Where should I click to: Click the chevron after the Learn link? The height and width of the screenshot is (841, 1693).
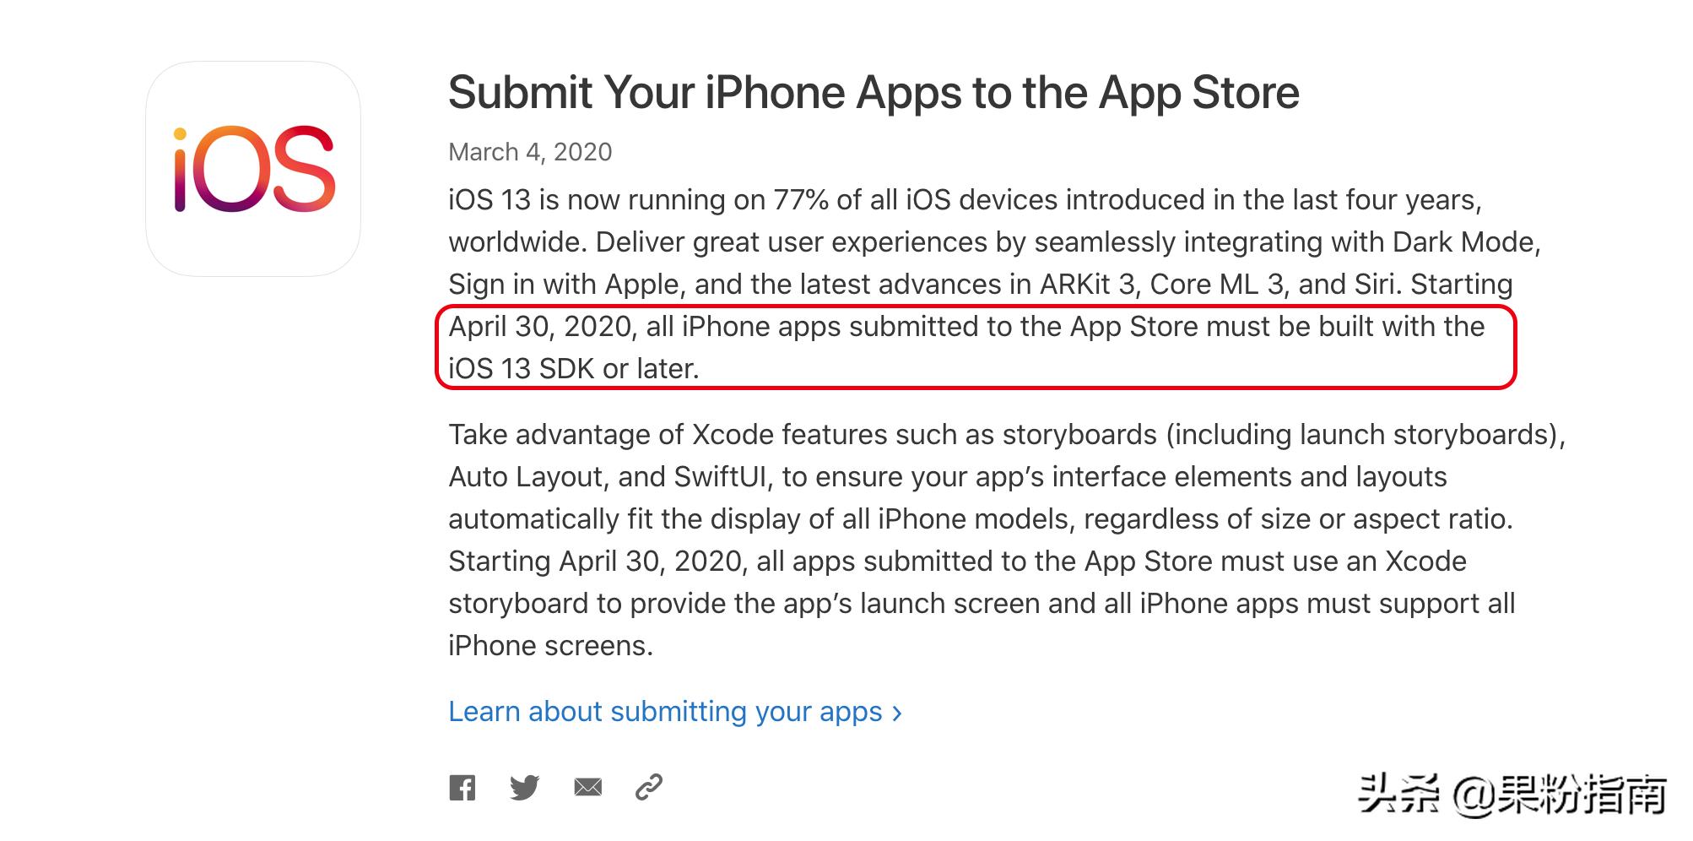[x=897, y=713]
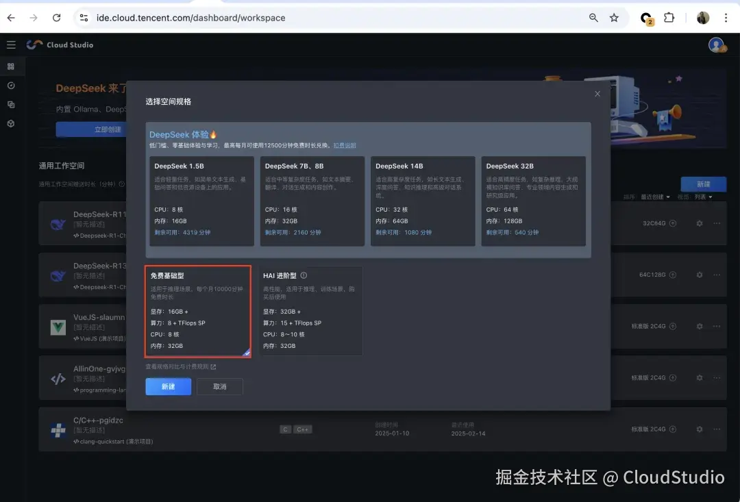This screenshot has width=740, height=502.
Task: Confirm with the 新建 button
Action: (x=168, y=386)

━━━━━━━━━━━━━━━━━━━━━━━━━━━━━━

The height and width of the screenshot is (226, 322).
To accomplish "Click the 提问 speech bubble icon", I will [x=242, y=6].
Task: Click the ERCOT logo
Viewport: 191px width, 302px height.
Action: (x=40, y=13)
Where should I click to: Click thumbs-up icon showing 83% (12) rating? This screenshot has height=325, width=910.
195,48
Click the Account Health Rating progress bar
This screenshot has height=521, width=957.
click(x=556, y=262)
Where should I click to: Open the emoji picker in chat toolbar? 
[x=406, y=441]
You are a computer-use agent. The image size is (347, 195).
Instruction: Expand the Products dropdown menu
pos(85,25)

━━━━━━━━━━━━━━━━━━━━━━━━━━━━━━

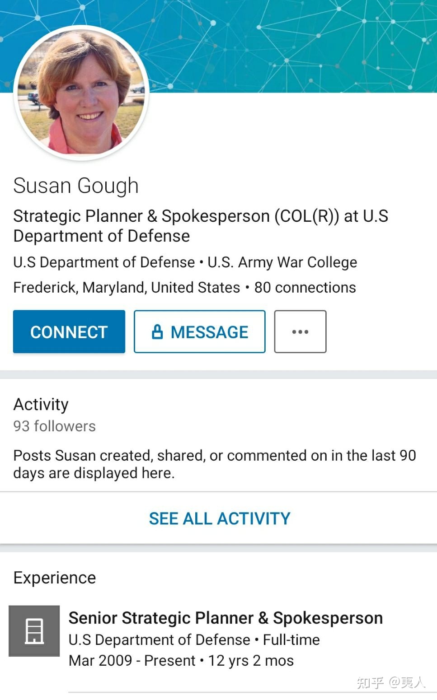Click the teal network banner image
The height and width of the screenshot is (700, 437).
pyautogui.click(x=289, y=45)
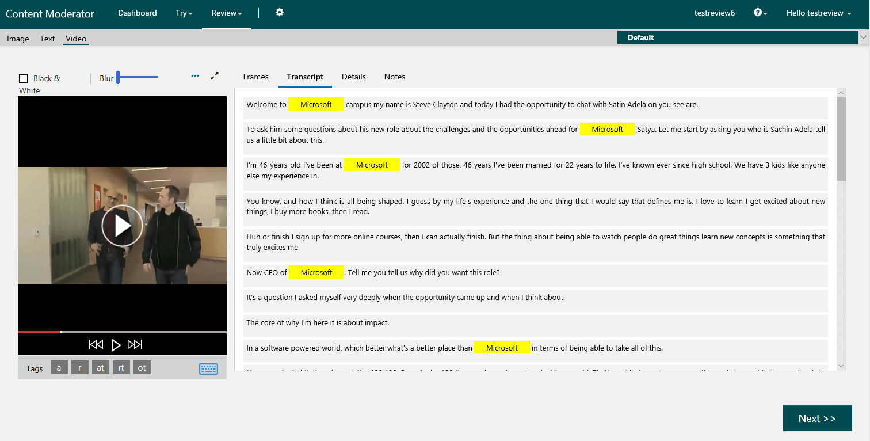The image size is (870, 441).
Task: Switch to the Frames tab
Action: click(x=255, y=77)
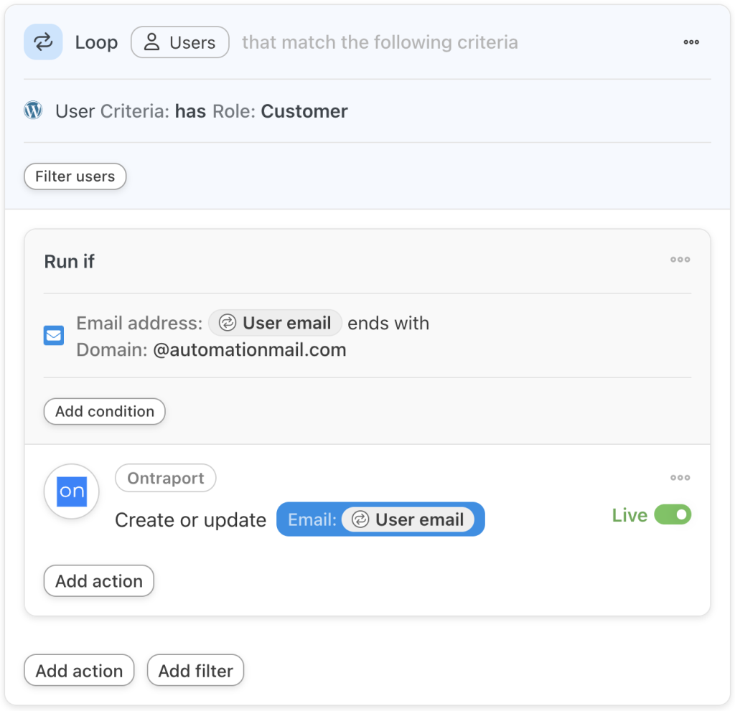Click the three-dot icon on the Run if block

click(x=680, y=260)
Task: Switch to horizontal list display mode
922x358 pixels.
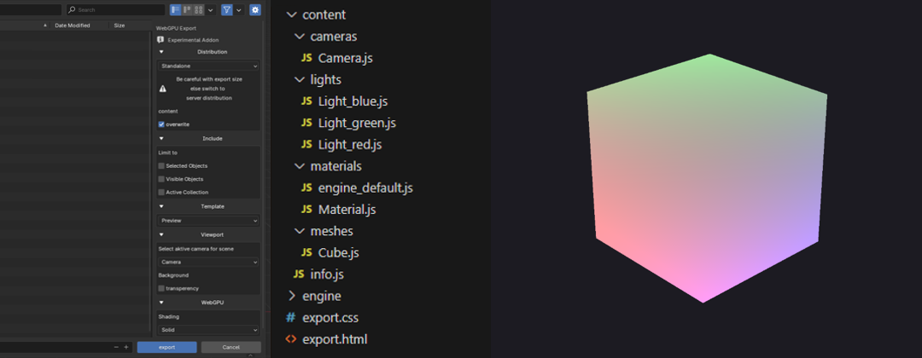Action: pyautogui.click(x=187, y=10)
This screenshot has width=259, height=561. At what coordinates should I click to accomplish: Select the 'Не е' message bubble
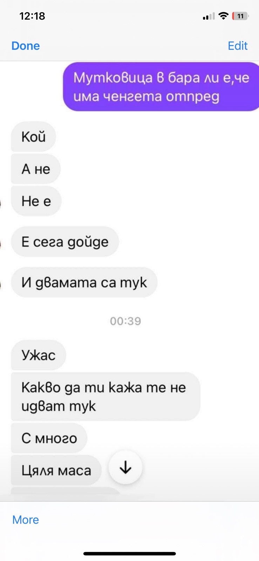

━━━━━━━━━━━━━━━━━━━━━━━━━━━━━━

▶ [Instructions to follow]:
Take every line above carrying "bubble" and return it.

▶ [Answer box]:
To accomplish "Click the 提问 speech bubble icon", I will [x=242, y=6].
This screenshot has width=259, height=561. At what coordinates should I click to accomplish: Select the 'Не е' message bubble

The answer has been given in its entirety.